No todos los cambios llegan con estruendo. A veces, el verdadero movimiento ocurre en el silencio que sigue a un sacudón. Lo que parecía inamovible empieza a ceder, lo que se daba por sentado ya no
encaja. Y lo nuevo no termina de nacer, pero ya se hace sentir.
El primer turno electoral del país tuvo lugar en la poderosa provincia de Santa Fe, el domingo pasado. El dato saliente fue el ausentismo. En medio de un fuerte hermetismo, recién muy tarde el gobierno de Maximiliano Pullaro confirmó que solo concurrió a votar el 55 % de los empadronados, es decir, casi uno de cada dos. Fue el nivel más bajo para ese territorio desde el regreso democrático, en la década de los ochenta.

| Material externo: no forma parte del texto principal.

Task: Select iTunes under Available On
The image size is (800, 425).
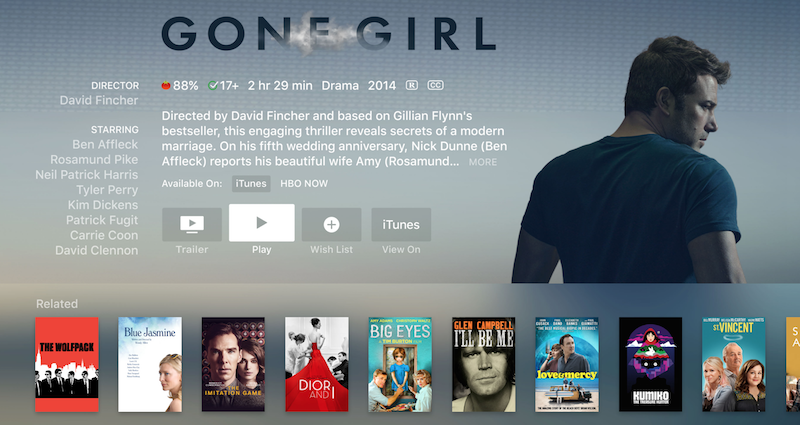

Las alertas se encendieron para toda la política o, por lo menos, para los que suelen tomar nota: el rechazo a los políticos comienza faltando a las urnas.
Argentina atraviesa uno de esos momentos. El gobierno de Milei no es sólo una anomalía
dentro del sistema: es un síntoma de su agotamiento y, al mismo tiempo, una propuesta de reemplazo. Las formas tradicionales de hacer política, de construir poder y de articular lo público están siendo
desafiadas con una crudeza inusitada. El “cambio de época” no es un eslogan: es un fenómeno en desarrollo.
En las conversaciones de café, en los despachos, en los pasillos donde se toman decisiones y también donde se piensan los relatos no pueden evitar reconocer que el murmullo cambió. Porque cuando cambian los actores, cambian también las formas de contar lo que ocurre. Y es ahí, entre líneas, a veces con un registro casi imperceptible, donde se juegan también otras transiciones. Más silenciosas,
tal vez, pero no por eso menos profundas.
En ese temblor, las provincias no son solo espectadoras. Como pasó en Santa Fe, desde Río Negro y
Neuquén, con sus propias trayectorias políticas, deberán mirar con atención porque sus identidades, marcadas por el territorio, también están sintiendo el corrimiento de placas. Viejos equilibrios se
tensan, los márgenes de maniobra se angostan, y la idea misma de lo que significa gobernar un distrito empieza a reformularse.
Ya no alcanza con administrar. Tampoco con resistir. Hace falta interpretar lo que está pasando y atreverse a pensar lo que viene. Porque en los bordes del país, donde muchas veces la historia se contó en voz baja, también se están abriendo preguntas nuevas. Sobre el poder, sobre el futuro, y sobre el lugar que cada actor -y esto atraviesa no solo a la política partidaria- quiere y puede ocupar en ese mapa en
transformación.
Lo que se pone en juego, con la apertura del calendario electoral, no es sólo la discusión por un nuevo reparto de recursos o un reacomodamiento de nombres. Es una reconfiguración del sistema político en su conjunto. Con reglas que ya no responden a los manuales conocidos, con liderazgos que se construyen más en las redes que en los partidos, y con una ciudadanía que no busca representación, sino respuestas. Y las quiere ya.